Re: Ascertaining amount of "original" code across files/repo

Junio C Hamano <gitster@xxxxxxxxx> · Mon, 23 Oct 2017 11:04:49 +0900

Thomas Adam <thomas@xxxxxxxxxx> writes:

> What I did was first of all ascertain the number of original lines in each of
> the files I was interested in:
>
> 	for i in *.[ch]
> 	do
> 		c="$(git --no-pager blame "$i" | grep -c '^\^')"
> 		[ $c -gt 0 ] && echo "$i:$c"
> 	done | sort -t':' -k2 -nr

Another approach I've used when I was curious how many among 1244
lines Linus originally wrote for Git in 2005 remains in today's
codebase goes the other way [*1*].

The "reverse" approach makes use of the -S option of blame to
fabricate a hypothetical history where the very initial version of
Git is today's version, and then there is another version that was
built on it (eh, rather reduced out of it) which is Linus's
original.

	$ git tag initial e83c5163316f89
	$ cat >fake-history <<EOF
	$(git rev-parse initial) $(git rev-parse master)
	$(git rev-parse master)
	EOF

The list of files that Linus had in his original can befound out
with:

	$ git ls-tree -r --name-only initial

and you can iterate over them with a command like this:

	$ git blame -Sfake-history -s -b initial -- cache.h

a brief commentary of the options:

 * "-Sfake-history" option points at a fake-history file, which uses
   the same format as the "graft" file, to establish the fake
   ancestry.  The first line claims that the Linus's 'initial'
   version has only one parent, which is our current version
   'master' (in reality, Linus's 'initial' version did not have any
   parent, of course).  The second line claims that our current
   version 'master' is a root commit without any parent.

 * "-s" squelches all metainformation other than commit object name
   from the prefix of each line; "-b" further blanks out the commit
   object name of the "root" commit---note that in this fake
   history, our current state in 'master' is what is blanked out.
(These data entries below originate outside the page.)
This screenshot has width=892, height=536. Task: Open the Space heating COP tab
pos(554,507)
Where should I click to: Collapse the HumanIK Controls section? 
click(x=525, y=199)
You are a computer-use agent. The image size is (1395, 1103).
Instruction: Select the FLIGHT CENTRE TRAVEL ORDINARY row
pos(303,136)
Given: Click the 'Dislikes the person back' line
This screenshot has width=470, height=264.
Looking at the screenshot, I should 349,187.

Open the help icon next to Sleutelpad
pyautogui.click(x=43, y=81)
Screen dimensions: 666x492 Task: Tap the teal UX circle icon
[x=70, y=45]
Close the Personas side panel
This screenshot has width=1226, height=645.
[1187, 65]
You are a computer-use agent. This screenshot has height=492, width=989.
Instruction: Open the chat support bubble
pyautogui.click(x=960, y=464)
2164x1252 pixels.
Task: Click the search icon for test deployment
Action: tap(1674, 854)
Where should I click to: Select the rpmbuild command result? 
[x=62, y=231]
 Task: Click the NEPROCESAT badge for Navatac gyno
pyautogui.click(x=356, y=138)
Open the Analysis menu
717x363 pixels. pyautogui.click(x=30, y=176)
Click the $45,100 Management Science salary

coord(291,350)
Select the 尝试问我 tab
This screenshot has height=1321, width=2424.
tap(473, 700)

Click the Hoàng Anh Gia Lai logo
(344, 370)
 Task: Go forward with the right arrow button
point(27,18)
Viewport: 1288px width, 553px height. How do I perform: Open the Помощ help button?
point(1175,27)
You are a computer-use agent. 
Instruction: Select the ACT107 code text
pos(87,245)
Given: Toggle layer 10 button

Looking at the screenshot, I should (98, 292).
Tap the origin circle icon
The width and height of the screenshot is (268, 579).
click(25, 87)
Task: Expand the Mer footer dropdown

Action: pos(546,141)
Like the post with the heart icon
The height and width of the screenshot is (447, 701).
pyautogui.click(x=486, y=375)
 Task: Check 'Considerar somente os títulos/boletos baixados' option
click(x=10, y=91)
The output may start like so:

                     1) #ifndef CACHE_H
                     2) #define CACHE_H
                     3) 
        e83c5163316  4) #include <stdio.h>
        e83c5163316  5) #include <sys/stat.h>
        e83c5163316  6) #include <fcntl.h>
        e83c5163316  7) #include <stddef.h>

The idea is that a line that is blamed to the "root" commit
(i.e. blank prefix) is what survived since Linus's version down to
our current version.  In the fake world, Linus started from our
today's version and ended up with the same result in his version for
these lines.  A line that is blamed to e83c516 is something we do
not have in our today's version that is "added" by Linus in this
fake world---that in reality is what we "lost" from Linus's original
over time.

By adding -M and -C on "git blame" command line, you'll find more
lines that survived over time from Linus's original by getting moved
around inside the same file and across file boundaries.  By adding -w,
indentation-only changes would also be ignored.

I am not judging which is more correct to go in the forward
direction like your approach does or to go in the reverse, as I
haven't thought about it deeply enough.

[Reference]

*1* https://docs.google.com/file/d/0Bw3FApcOlPDhMFR3UldGSHFGcjQ/view

    Slide #11 was created using the above method.